Governance and compliance rules impose a whole set of constraints on data center evolution. (Chapter 10 provides a lot of detail on governance.) Whether they're imposed by an industry or a government, rules dictate how personnel — support and operational staff — operate in the data center. Also, to some degree everything that's done in an organization is carried out according to governance and compliance.

Business service management

Note

Business service management, which we discuss in detail in Chapter 17, makes sure that changes in the data center are in line with business goals.

Accurately defining service levels is an obvious requirement. When any significant change is made in data center processes, the rest of the business is likely to experience changes in service levels. In most cases, the changes are positive and improve business service levels. If a data center doesn't know the service levels it's supposed to achieve and is unable to measure them, however, IT may underinvest; consequently, data center operations may improve while business service levels are degraded. Alternatively, IT may overinvest, increasing data center costs and resources more than necessary.

Most organizations currently have undefined or vague service levels. Typically, service levels for the data center's mission-critical systems are known and, possibly, well defined. If a system fails, IT is in a difficult situation when responding to user complaints. A service level of 99.5 percent availability sounds impressive, for example, but it still means that users can expect system unavailability for a whole day over the course of a year. This result may be unacceptable for some systems, such as e-mail, but it may be fine if e-mail is never unavailable for more than 15 minutes at a time.

Warning

Some organizations also experience the phenomenon of service-level creep. Again, e-mail provides a good example. Employees depend on e-mail so much that even a 15-minute outage may affect the way that they do their jobs. If you don't review e-mail service levels regularly, IT doesn't find out that user expectations have changed until an outage occurs — which is the wrong time to discover a change in service demand.

If everyone agrees that the service level wasn't in the right spot and improving it will cost a significant amount of money, you can pretty much guarantee that the cost hasn't been budgeted. That situation is the opposite of planning; it's being caught unprepared. The data center planning cycle should naturally involve a review of service levels.

Drawing an Evolutionary Road Map for the Data Center

Focus on the following when you're planning data center evolution:

  • The service desk: The service desk is the starting point for the resolution of service complaints. It constitutes the real-time response to service problems that software can't solve. If you audit a data center in terms of its capabilities, start by examining its fault-resolution process. (For more information about the service desk, we recommend reading Chapter 12.)

  • Configuration management database: We don't believe that building a central CMDB (see Chapter 9) is worthwhile. We think that a federated data solution is inevitable.
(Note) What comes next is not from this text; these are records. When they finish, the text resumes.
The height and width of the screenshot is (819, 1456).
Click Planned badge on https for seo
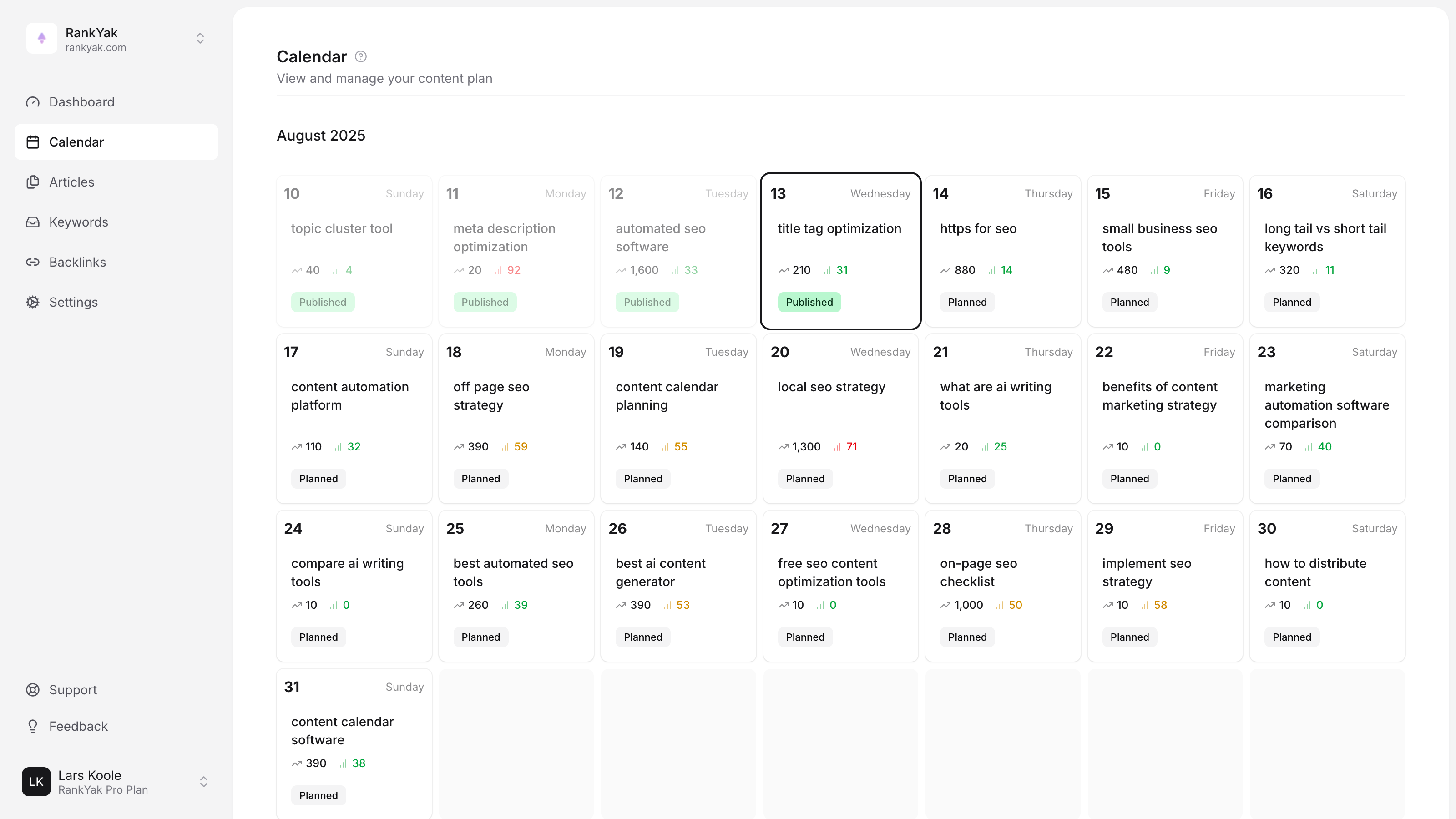point(967,303)
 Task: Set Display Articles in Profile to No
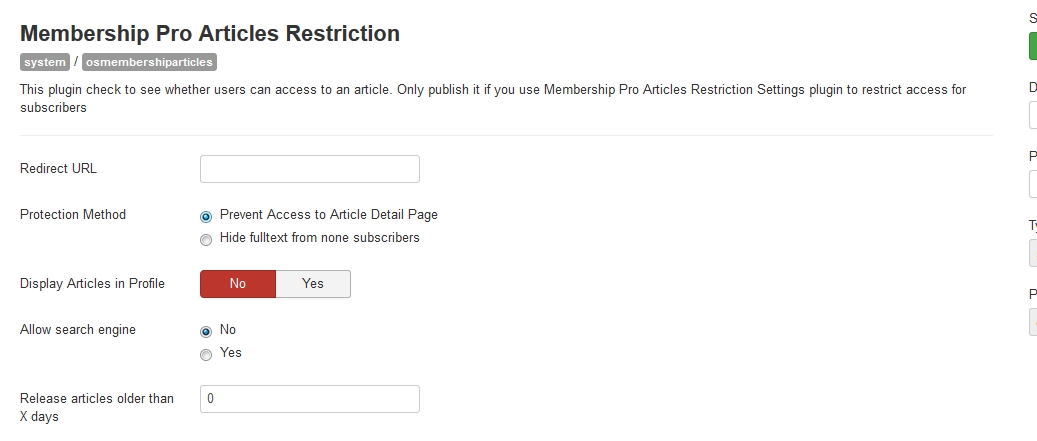(237, 284)
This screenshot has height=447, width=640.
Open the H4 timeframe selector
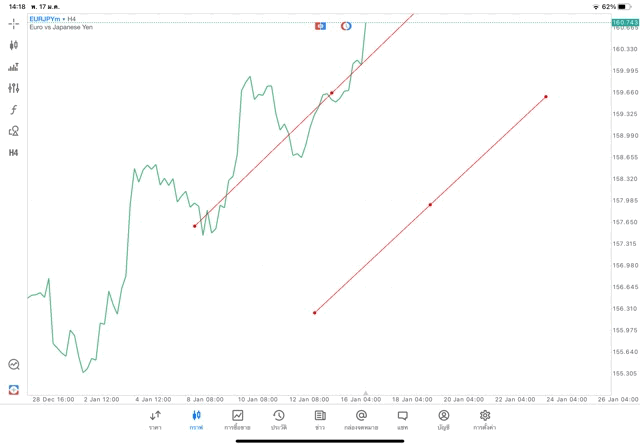[13, 153]
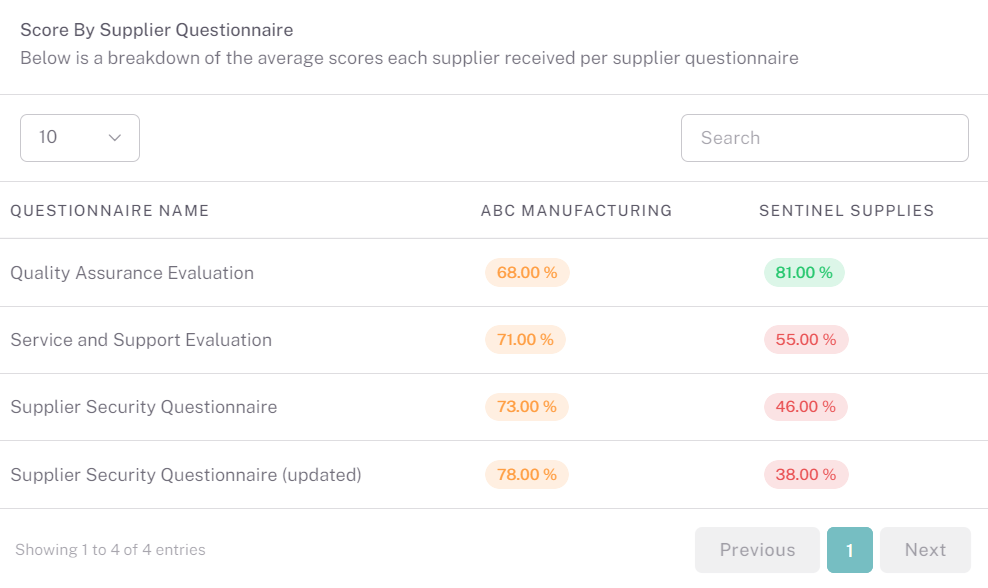Sort by ABC Manufacturing column header

pyautogui.click(x=577, y=210)
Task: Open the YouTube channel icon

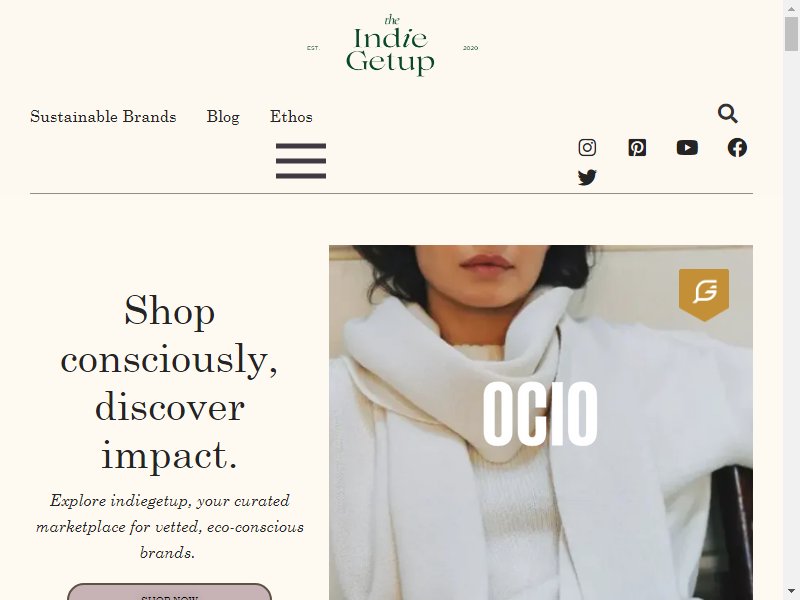Action: [687, 147]

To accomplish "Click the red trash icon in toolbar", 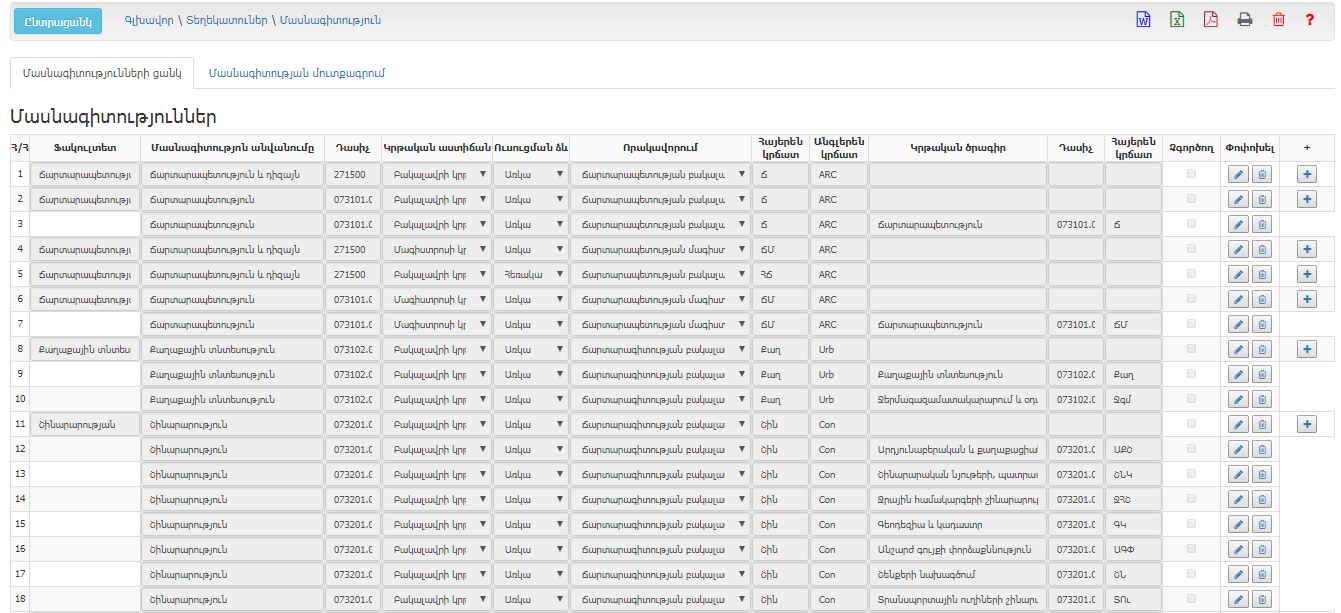I will pyautogui.click(x=1278, y=20).
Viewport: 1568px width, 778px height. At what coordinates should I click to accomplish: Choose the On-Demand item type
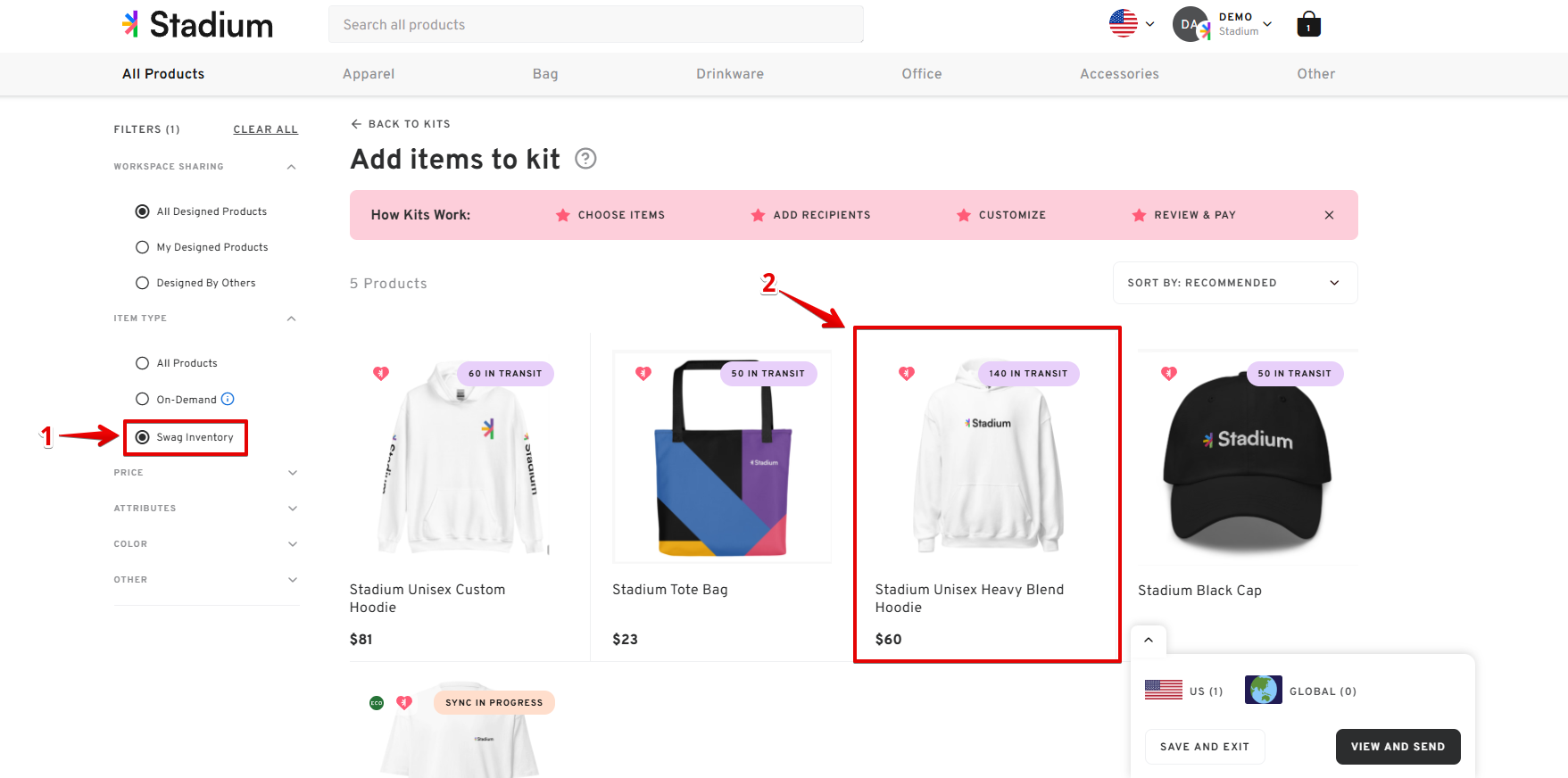142,399
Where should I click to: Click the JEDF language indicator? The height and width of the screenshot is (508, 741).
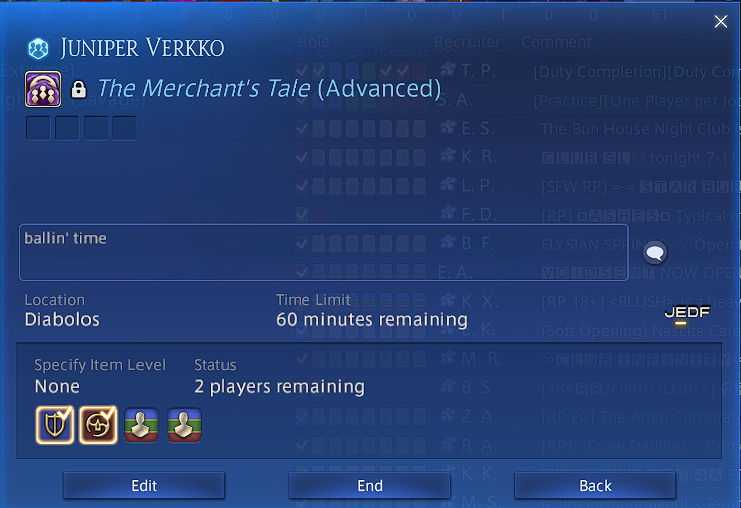pos(687,314)
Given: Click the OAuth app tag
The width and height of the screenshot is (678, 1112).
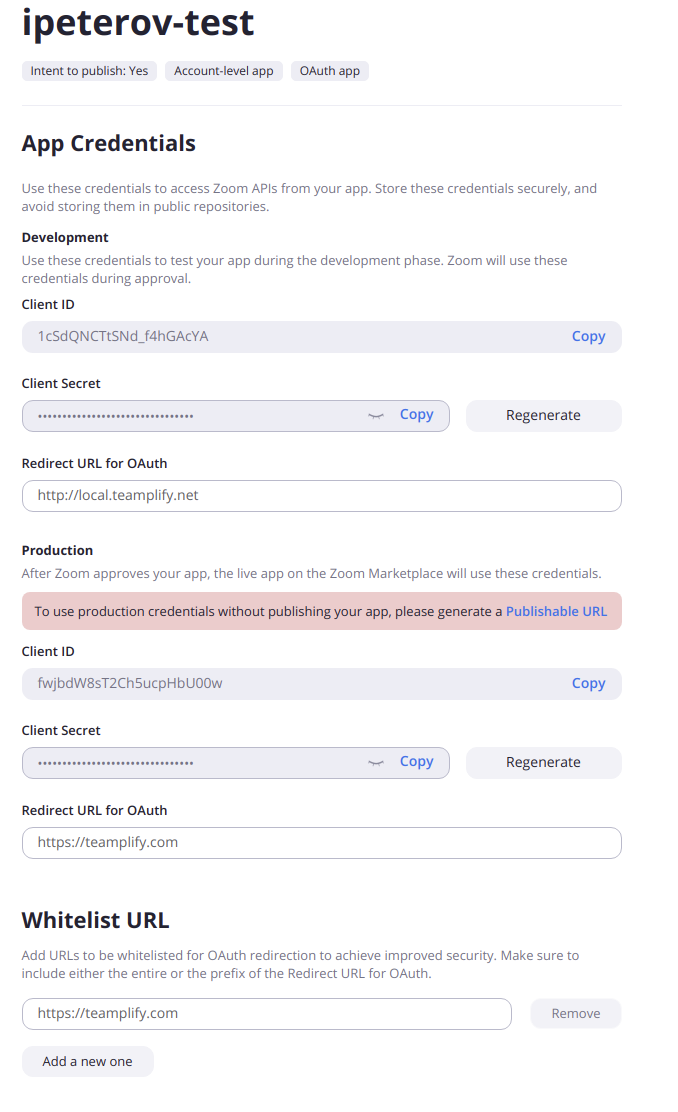Looking at the screenshot, I should (x=330, y=71).
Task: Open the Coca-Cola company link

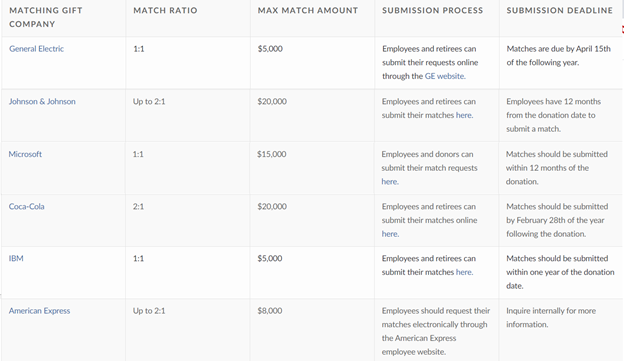Action: pyautogui.click(x=27, y=207)
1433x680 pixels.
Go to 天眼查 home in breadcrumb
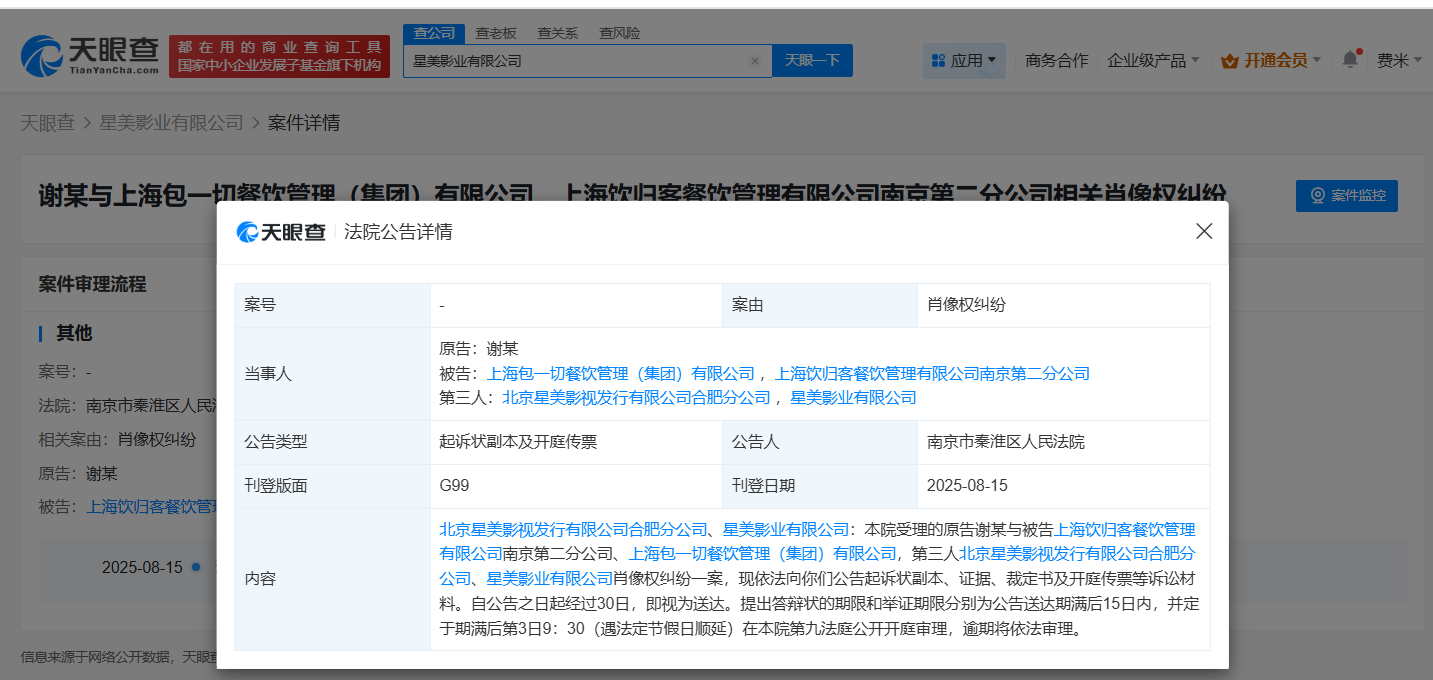(47, 123)
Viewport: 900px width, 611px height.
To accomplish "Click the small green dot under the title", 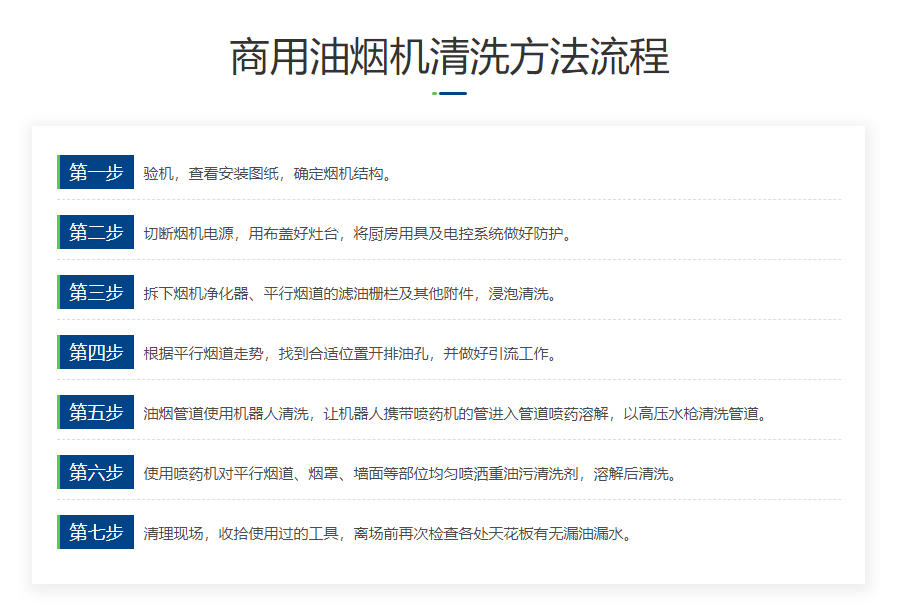I will [434, 93].
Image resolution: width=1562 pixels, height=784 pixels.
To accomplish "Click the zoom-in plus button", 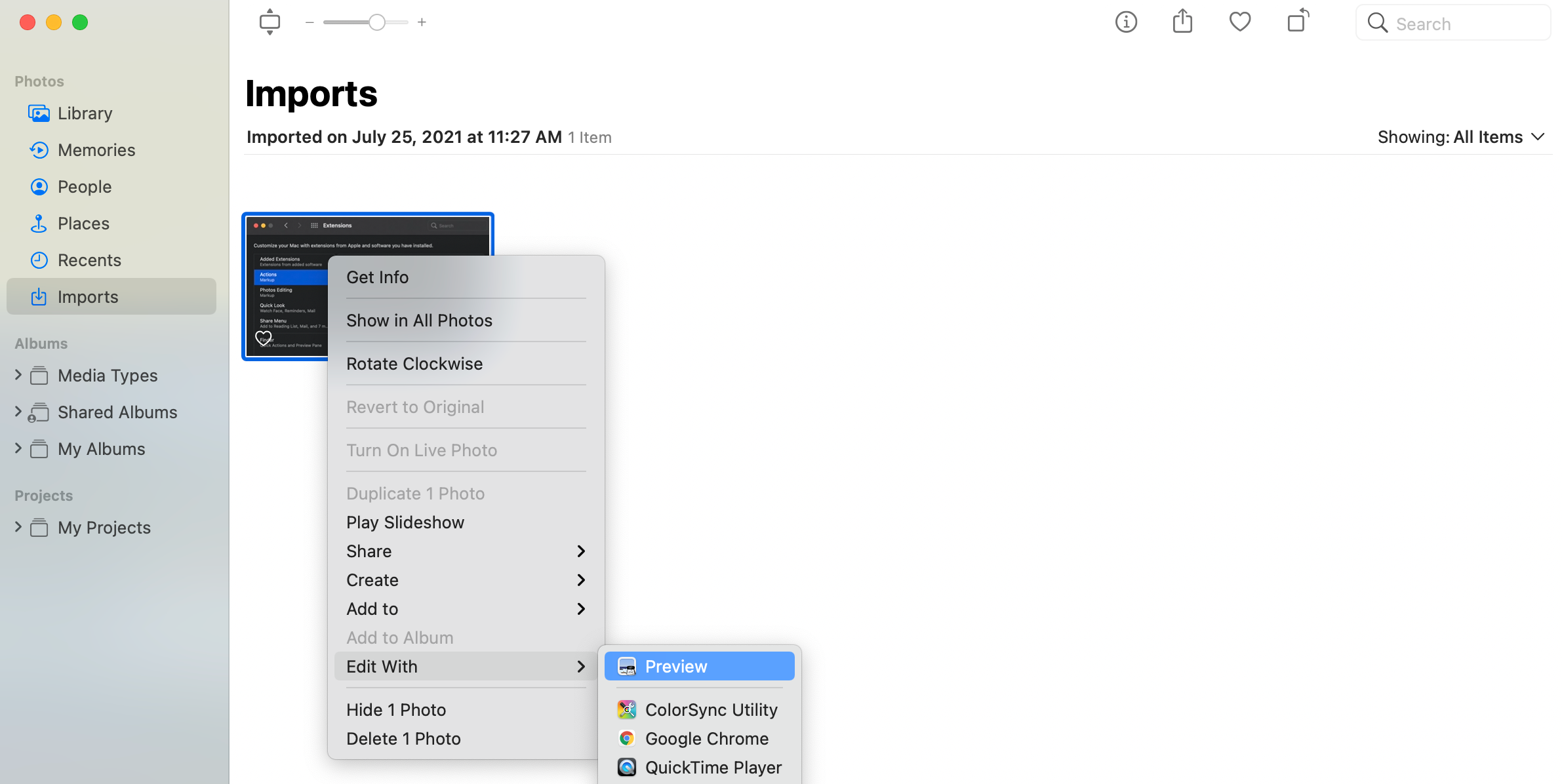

You should focus on collecting the fundamental data that ought to reside in a CMDB, however, which means focusing early on the following:

    • Configuration management

    • Identity management

    • IT asset management and asset discovery

  • Project portfolio management: If you skillfully carry out PPM, it becomes the driving mechanism for data center evolution. It lets you start planning the future so that the data center aligns itself to support business services directly.

Note

A limited amount of change is possible in any given time frame. Every company starts from a different point, and to a great degree, its priorities are determined by the business.

Start Developing Your Service Strategy Now!

We hope that we've given you a taste of some of the important issues and approaches that make the service management journey so exciting. There's certainly a lot to think about.

Note

We leave you with this thought: Service management is a businesscentric view. It starts with developing a service strategy based on internal and external market factors. The goal is to meet customer expectations. When you develop the services strategy, you're ready to develop your service management plan; the two go hand in hand. Good luck!